(Data items)
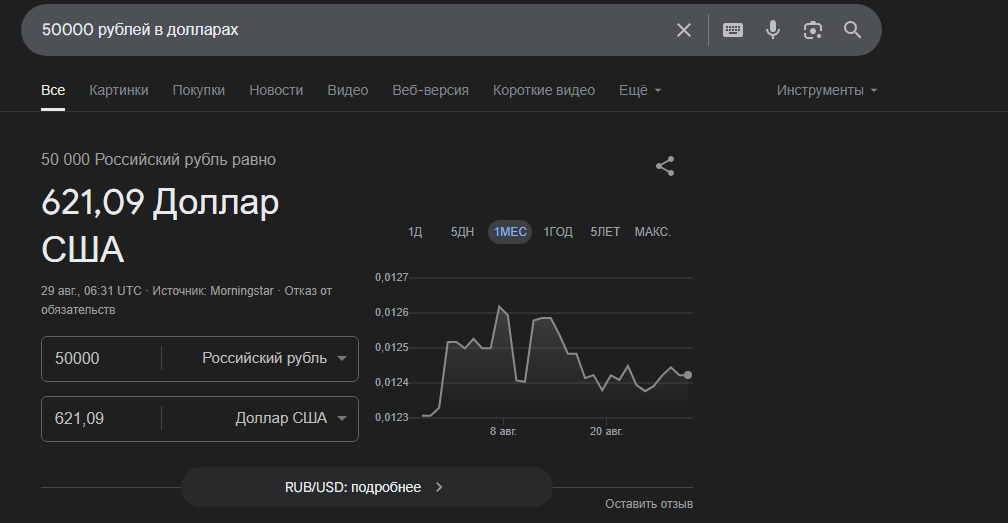Viewport: 1008px width, 523px height.
Task: Open the Инструменты dropdown
Action: pos(827,90)
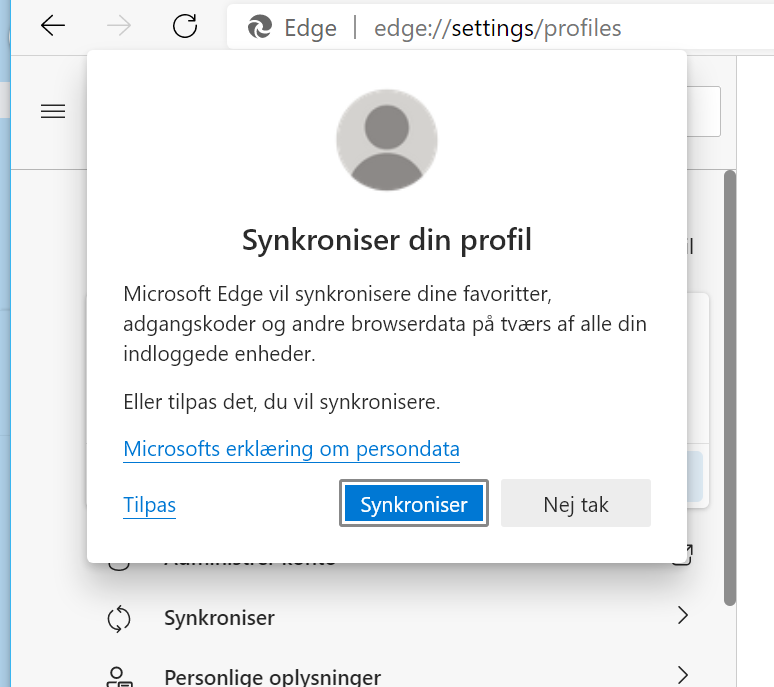
Task: Expand the Synkroniser row chevron
Action: coord(683,616)
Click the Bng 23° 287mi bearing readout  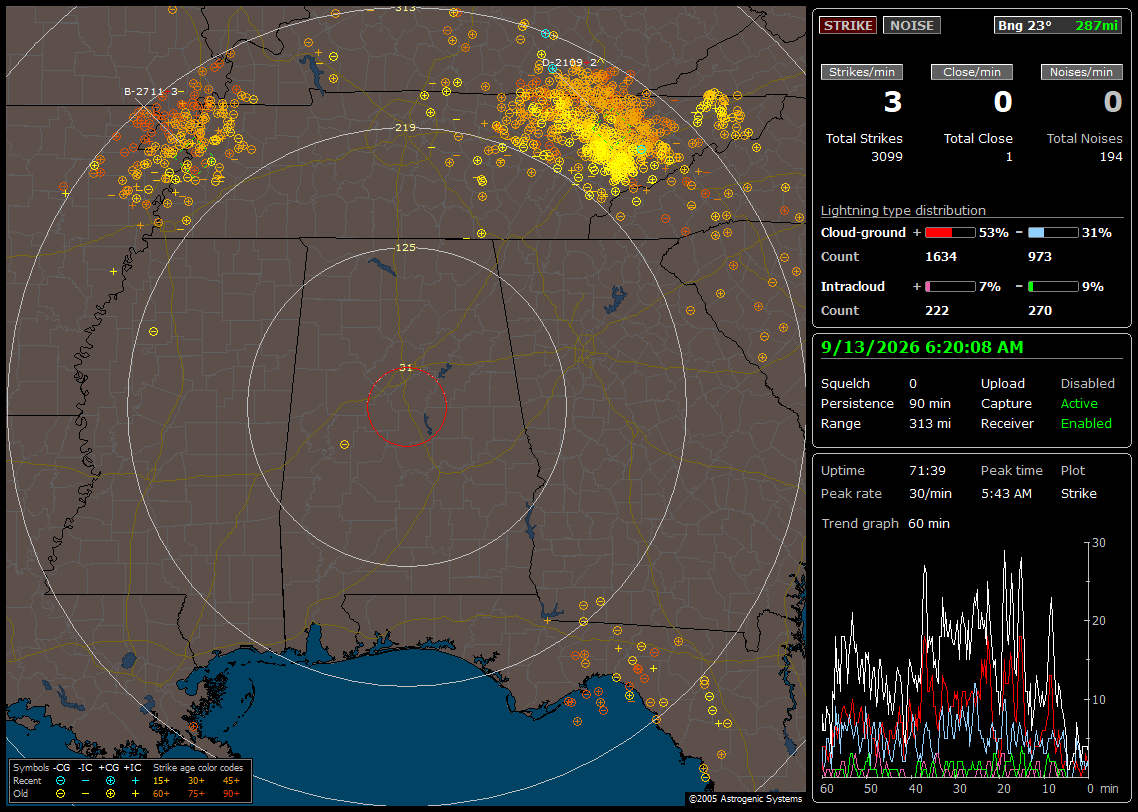pyautogui.click(x=1058, y=25)
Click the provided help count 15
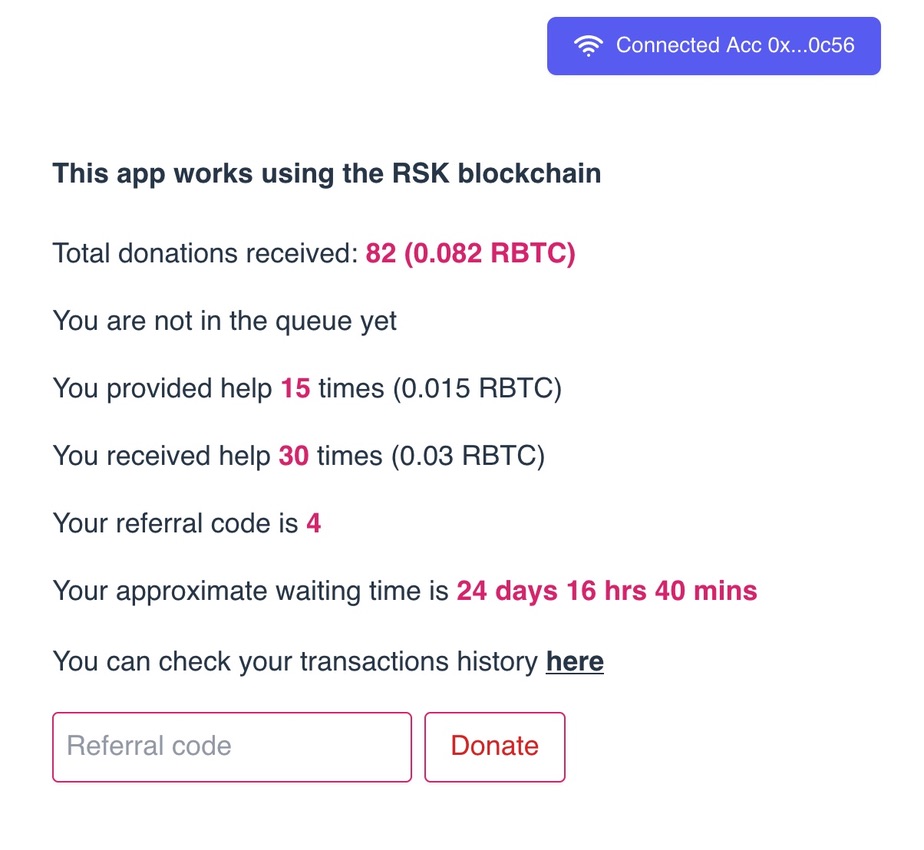The image size is (924, 850). pos(295,388)
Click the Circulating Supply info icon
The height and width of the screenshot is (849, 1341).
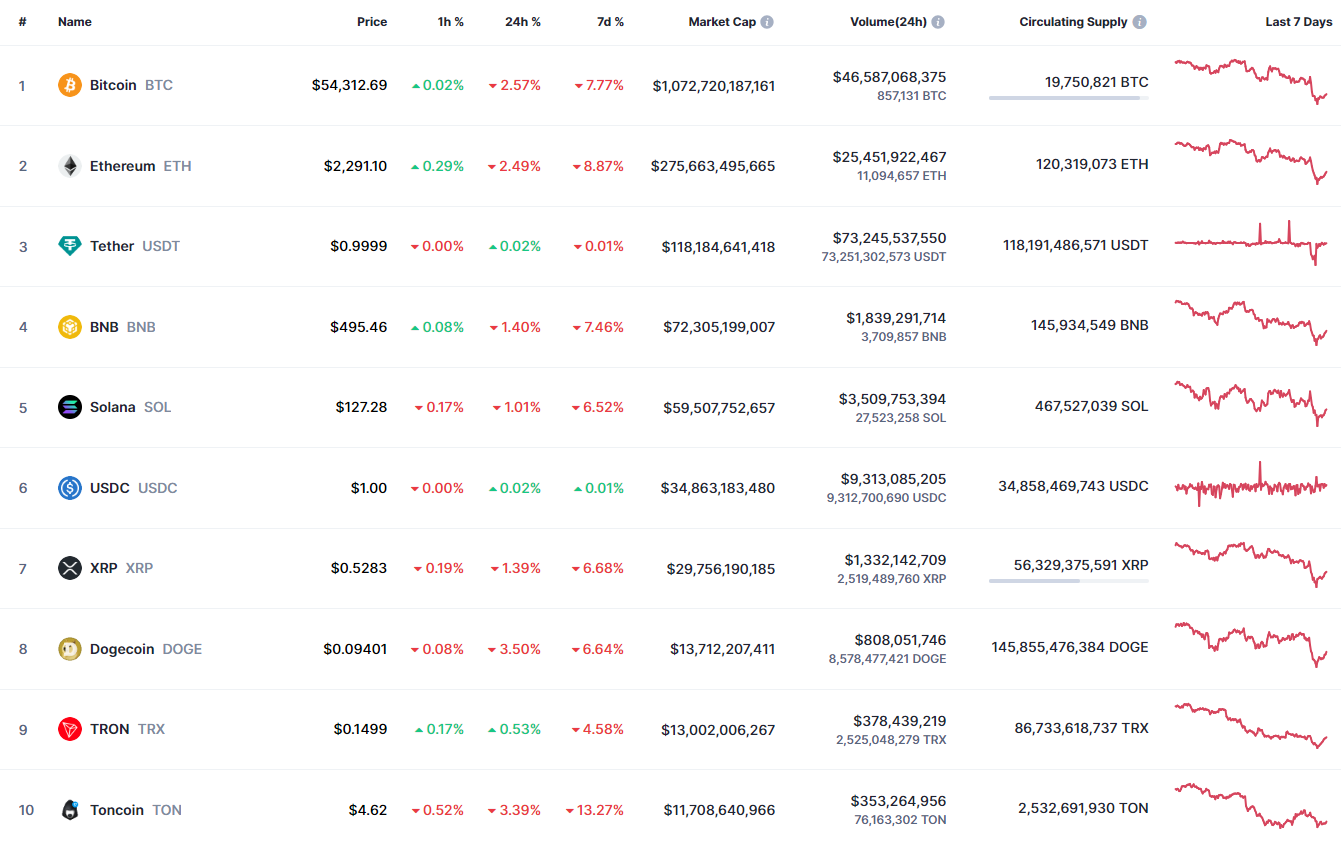1140,22
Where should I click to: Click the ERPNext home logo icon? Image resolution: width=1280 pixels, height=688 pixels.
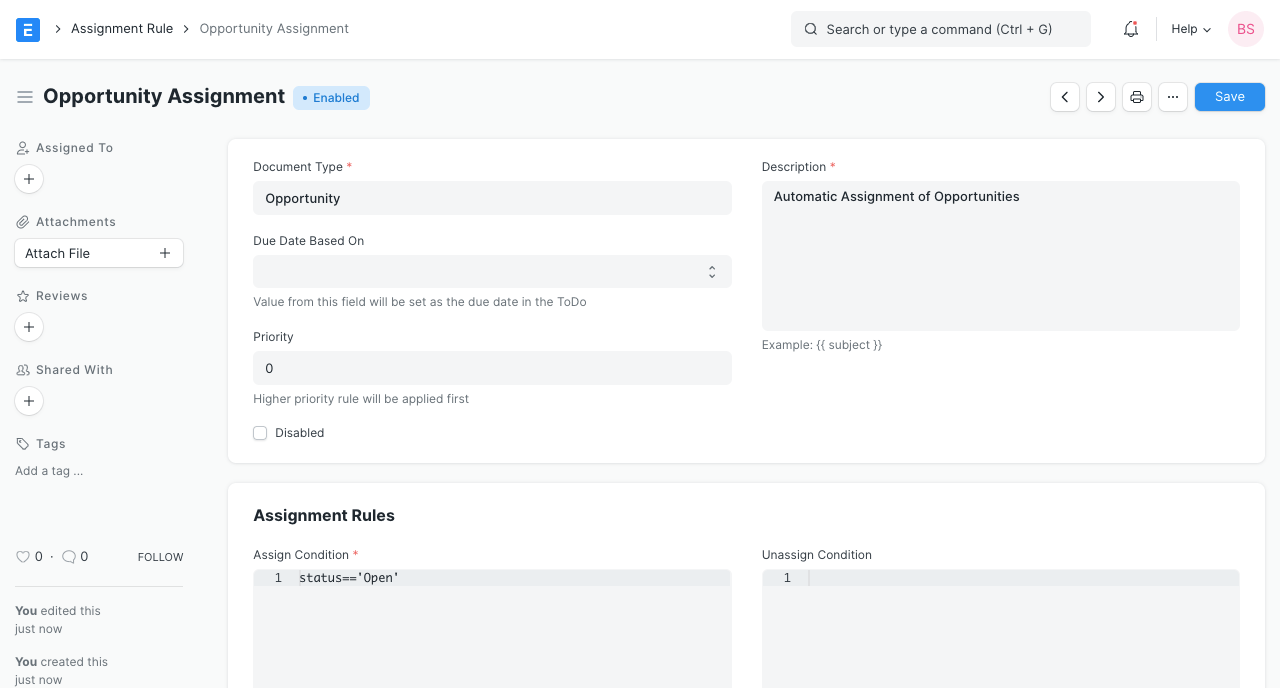[28, 29]
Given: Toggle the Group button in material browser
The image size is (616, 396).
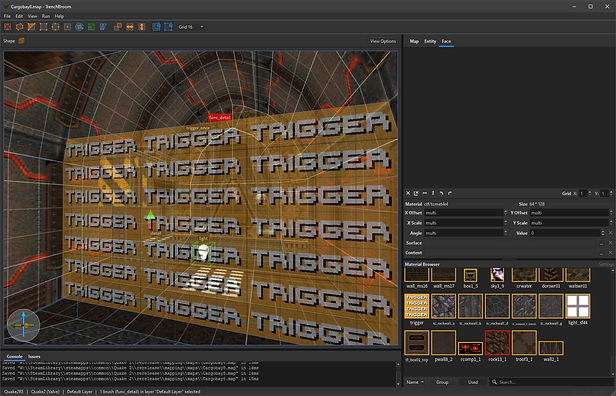Looking at the screenshot, I should pyautogui.click(x=442, y=382).
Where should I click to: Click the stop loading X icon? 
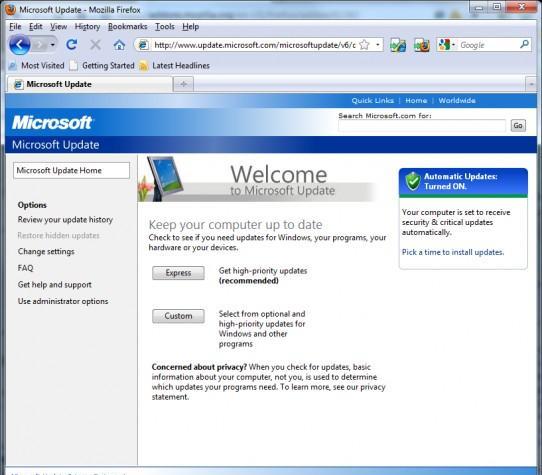(95, 45)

• [EXERCISE]: Retype exactly, and only, the lines from the one containing "Click the Circulating Supply info icon" through the end of the records above. Pictures stay out of the copy.

• [OUTPUT FOR THIS EXERCISE]:
Click the Circulating Supply info icon
The height and width of the screenshot is (849, 1341).
1140,22
Where should I click to: Click the ERPNext home logo icon? Image resolution: width=1280 pixels, height=688 pixels.
[28, 29]
Given: Toggle the Group button in material browser
The image size is (616, 396).
Looking at the screenshot, I should pyautogui.click(x=442, y=382).
Where should I click to: Click the stop loading X icon? 
(95, 45)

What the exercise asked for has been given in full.